Potter tells Barmy that he should not buy the hotel but instead invest in an upcoming Lehmac Productions play that Potter is starring in. Anderson offers to sell Barmy the hotel for a hundred thousand dollars, but Barmy only has about twenty thousand. Anderson fires Barmy and Barmy goes to New York to invest in the play. There, Barmy sees a fair girl, Eileen "Dinty" Moore, looking longingly through a shop window at a fancy hat, and instantly falls in love with her. He tosses his cigar away, only for it to burn the old hat she is currently wearing. He buys the fancy hat for her to replace it. Dinty thanks Barmy before leaving. Barmy fears he will never see her again.

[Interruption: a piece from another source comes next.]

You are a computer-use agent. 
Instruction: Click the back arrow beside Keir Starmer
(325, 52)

Barmy spends the evening in town with Potter, though Potter is drunk and domineering. He takes Barmy to see his fiancée Hermione (or Heloise) Brimble at her home in King's Point, Long Island, and makes Barmy break into the house. The Brimbles' butler hears him and fires off a revolver, causing Barmy to hide in a tree. Hermione comes upon the scene and sees Potter drunk. She declares that their engagement will be over if he ever drinks alcohol again.

At the office of Lehmac Productions, business partners Joe Lehman and Jack McClure desperately need an investor (or "angel") and deceive Barmy about their play's chance of success. The play, titled Sacrifice, has a somewhat incoherent plot, but is essentially about a man who chooses to take the blame for a crime committed by the brother of the woman he loves. Barmy agrees to invest ten thousand dollars when he sees that Dinty is Lehman's secretary. Barmy gets carried away and kisses her; she slaps him and he apologizes. He explains that he was going to ask her to marry him and invested half of his money in the play to be near her, which amazes Dinty.

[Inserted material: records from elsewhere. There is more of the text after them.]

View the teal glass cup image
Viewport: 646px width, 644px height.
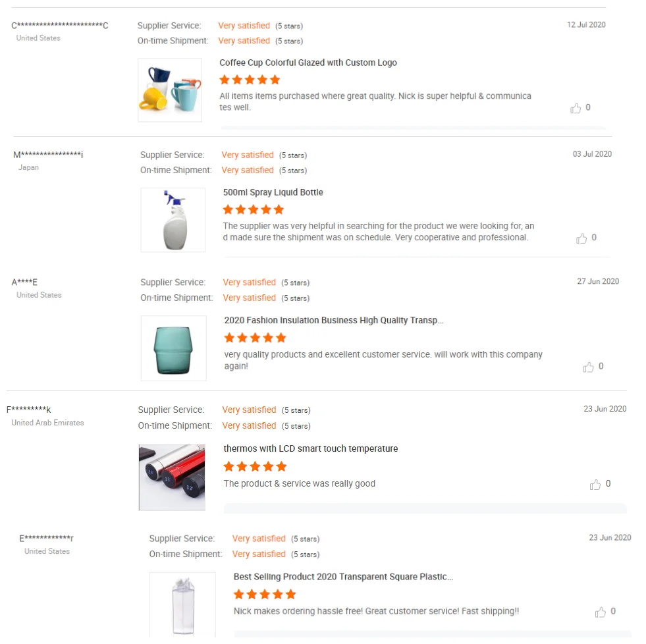point(173,348)
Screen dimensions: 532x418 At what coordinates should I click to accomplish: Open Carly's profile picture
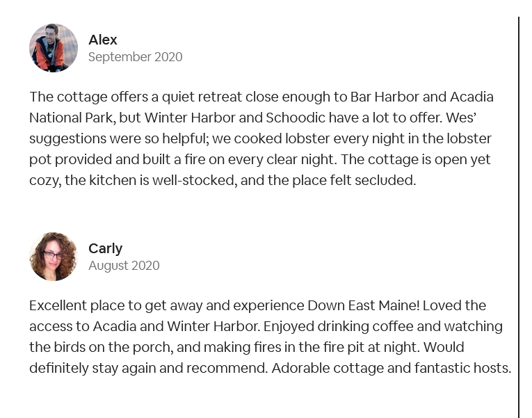coord(54,257)
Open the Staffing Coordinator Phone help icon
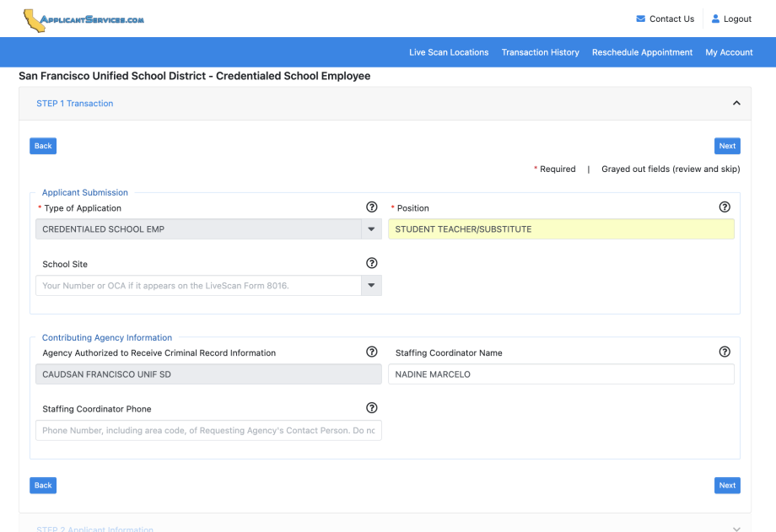776x532 pixels. 372,407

Just before the play opens in the try-out town of Syracuse, Potter gets drunk and leaves the troupe. He is distraught because his fiancée found out he had tried to drink in secret and ended their engagement. His understudy takes his place. The show goes badly, and after the performance, a long disorderly conference ensues in Barmy's hotel room in which the members of the troupe argue about how to improve the play. Barmy tries to speak, but is shouted down by Lehman. Dinty defends Barmy, and Barmy, who starts talking with the same assertive language and slang used by Lehman, swiftly makes a deal to buy out Lehman and McClure with the rest of his inheritance.

Dinty confesses that she loves Barmy. Together, they convince the assistant manager of their hotel, Oscar Fritchie, to invest in the play. Mervyn Potter returns, having realized that he is better off without his ex-fiancée. He suggests turning the play into a farcical comedy. The play is now a hit and opens on Broadway. However, a dark lawyer appears with proof that Sacrifice has been plagiarized. He says that the play will be closed unless Barmy agrees to give up most of the profits. Dinty convinces the lawyer to leave for half an hour. While the lawyer is out, Lehman and McClure return, intending to take over the now-successful play again. Barmy sells it to them for a hundred thousand dollars. Barmy cheerfully sets off with Dinty to marry her and buy Anderson's hotel, where Fritchie will be the manager.

==Publication history==
In a letter to his friend William "Bill" Townend, dated 6 July 1951, Wodehouse stated that he had finished the book, which he titled The Butter and Egg Man, after the play it was based on, The Butter and Egg Man by George S. Kaufman. However, Wodehouse expressed concern in the letter about whether or not to explicitly associate his novel with Kaufman's play, worrying that if he did, "people will say 'this must be a rehash of a play,'" or if he did not, "everybody will say 'this is a complete steal from Kaufman's play The Butter and Egg Man.'". The book was ultimately published with a different title, Barmy in Wonderland in the UK and Angel Cake in the US. Wodehouse dedicated the novel to Kaufman, and split the royalties of the book fifty-fifty with him.

A condensed version of the novel was published in the Canadian magazine Star Weekly, a weekend supplement of the Toronto Star, on 13 September 1952. The story was published under the title Angel Cake.